Their teacher had nominated the school for entry |
8.
Provide an audience for their hard work. Every child needs this but how often is it only the teacher that gets to see what has been done. How often have you heard kids say 'Why do we have to do this I'll never have to find adverbs in a sentence when I leave school'. Give them a
purpose and even grammar can be fun and meaningful. Only a handful of kids are motivated by grades.
9.
Teach them. One year I watched a group of talented mathematicians given the next year's text book because they had been accelerated and enriched superbly by their previous teacher. They were left to work 'independently'. Intervention from senior staff and parents achieved little change. The following year most of those kids had to go back to the same grade text(different publisher) because although mildly gifted, they had been unable to master the concepts without direct teaching - no surprise there! For one, the embarrassment and her highly competitive nature forced her into a 'this is stupid corner' that effected her attitude towards learning in all her subjects. I hope she had the courage to drag herself out of it eventually.
Another year a group of 8, Yr 1 students blitzed a yearly in-class reading test, scoring reading ages of between 8.6 and 11 when they were only 5-6 yrs old. I tested them individually on the NEALE to separate their sight vocab and comprehension ages because the staff were frustrated that many of these students were unable to work independently and were beginning to see them as behaviour management issues. All but the child who had scored a reading age of 11yrs were between 3 and 5 yrs behind in their comprehension skills. Saying words is a decoding skill, understanding words is a different matter altogether.

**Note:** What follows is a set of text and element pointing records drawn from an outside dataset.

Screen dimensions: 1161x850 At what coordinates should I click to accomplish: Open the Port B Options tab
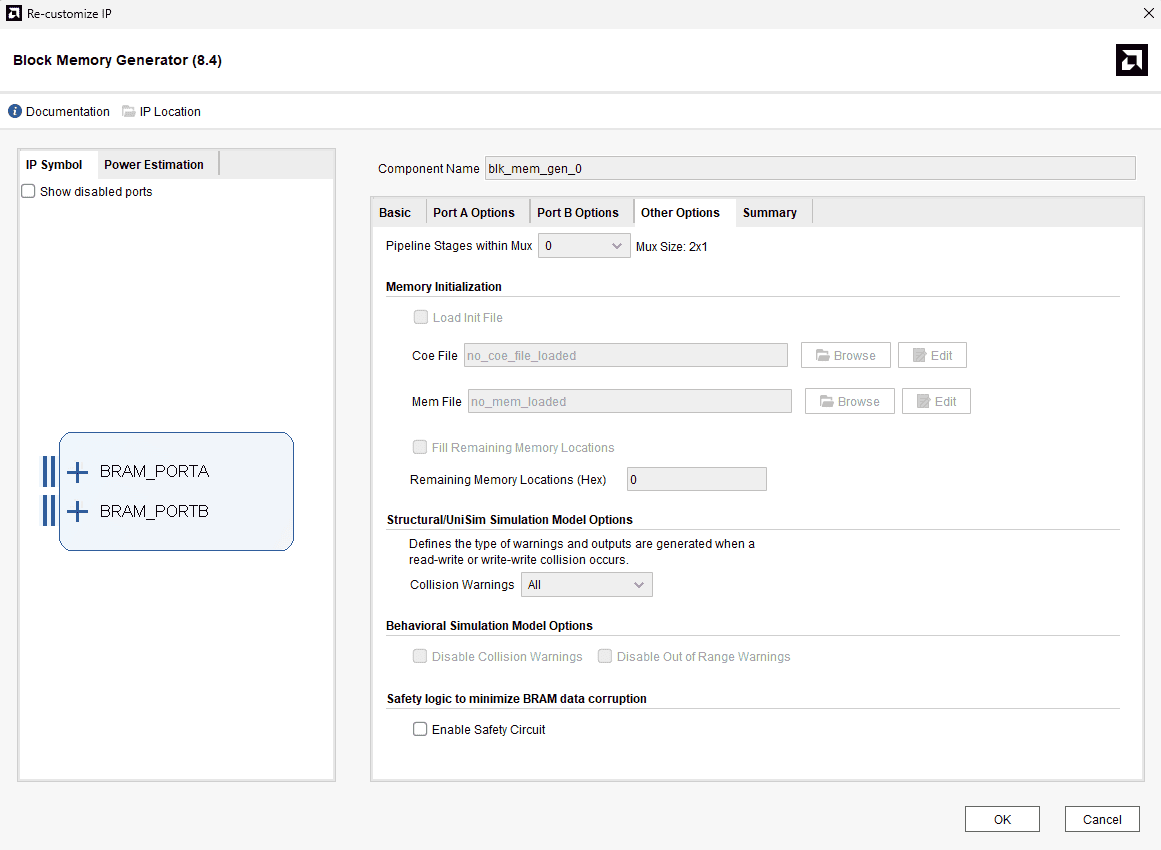(x=578, y=213)
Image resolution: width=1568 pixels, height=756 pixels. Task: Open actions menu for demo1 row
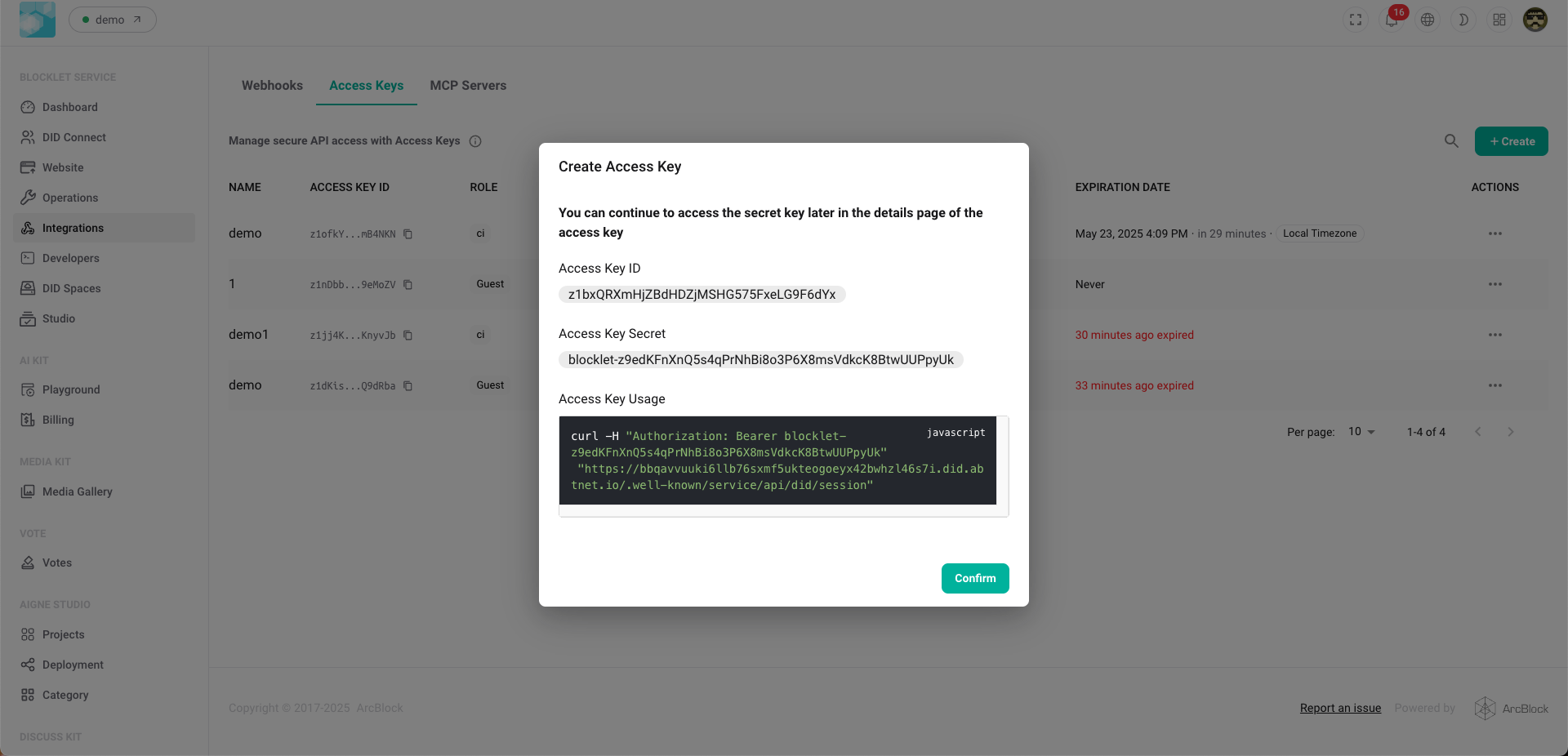click(1494, 335)
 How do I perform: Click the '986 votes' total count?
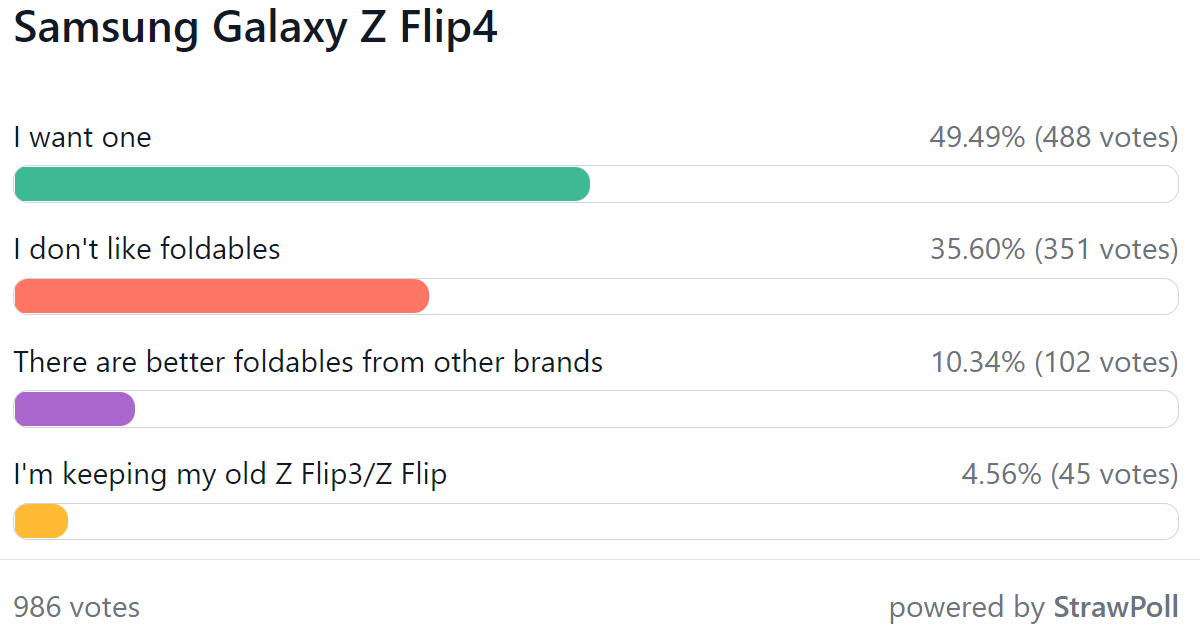coord(77,607)
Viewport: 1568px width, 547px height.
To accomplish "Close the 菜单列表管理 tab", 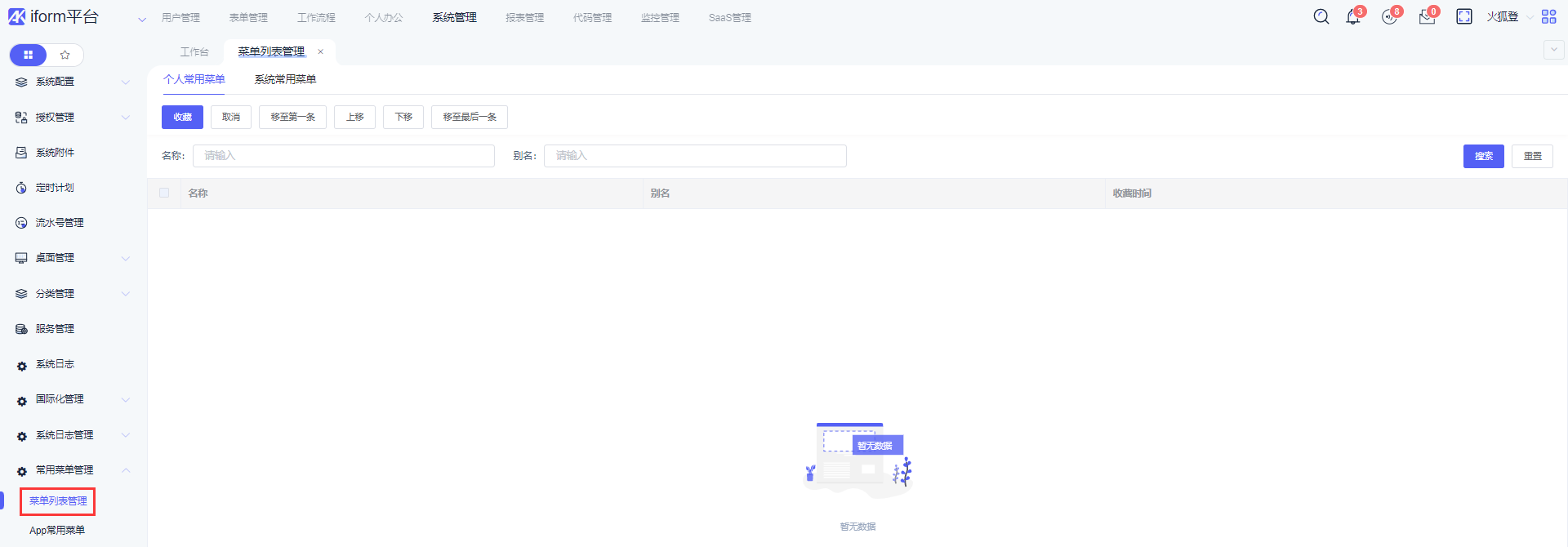I will point(321,52).
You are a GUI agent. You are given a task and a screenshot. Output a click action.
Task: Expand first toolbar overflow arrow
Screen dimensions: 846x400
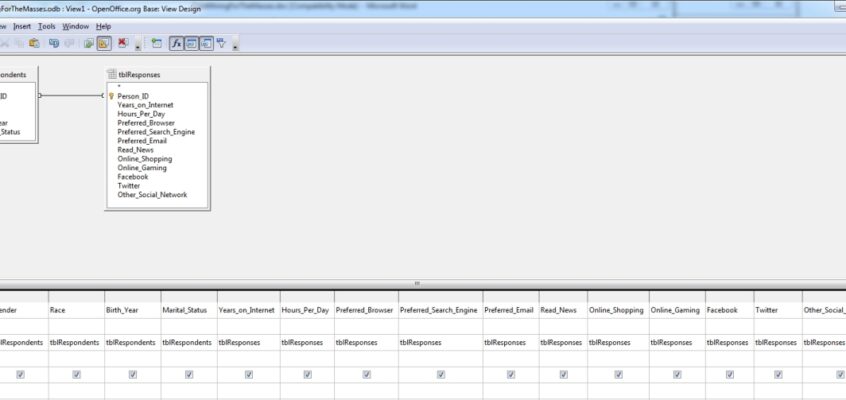click(138, 45)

No wonder these poor kids couldn't work independently, the teachers were, rightly, extending them but without realising that they couldn't understand the instructions even though they could say each word in them correctly. Over thirty three weeks a specialist course was applied (Jack's Map is a spiral reading programme that starts with a sight vocab of 8yrs and low comprehension skills required to a sight vocab age of 12+yrs with high comprehension skills required - no withdrawal. It was used as their guided reading task in class and for homework). The teacher used conscious questioning techniques, big book modelling and poetry with the whole class. All but one (diagnosed on the Autism spectrum later with a low IQ and one of the best spellers in the class) were caught up to having their comprehension age within 6mths (an acceptable - normal gap) of their sight vocab age, which of course had been allowed to continue progressing. Teachers who teach the student rather than just the curriculum will facilitate learning successfully for everyone in class.
10.
Understand the big picture. Gifted kids are not better or special, just different. Sometimes their thinking and application will produce amazing results and other times they may achieve nothing. How and why they do this is often different from their peers. Generally they need to know the aims and goals of an activity before they will settle to rote learning, they need the big picture before the pieces. They enjoy deriving the facts rather than building a pyramid of facts. Teachers are introduced to Blooms taxonomy early in training, although all areas are important, gifted kids find flow in their learning when working in the higher order thinking skills end. These activities take less time to prepare but more time to mark. Like all learners they should be given opportunity for sustained individual thinking work and cooperative discussion and application, be aware that some kids do their best work at home because they are able to stay in flow without the arbitrary bells and timetables interfering, but be careful - some parents just can't help themselves.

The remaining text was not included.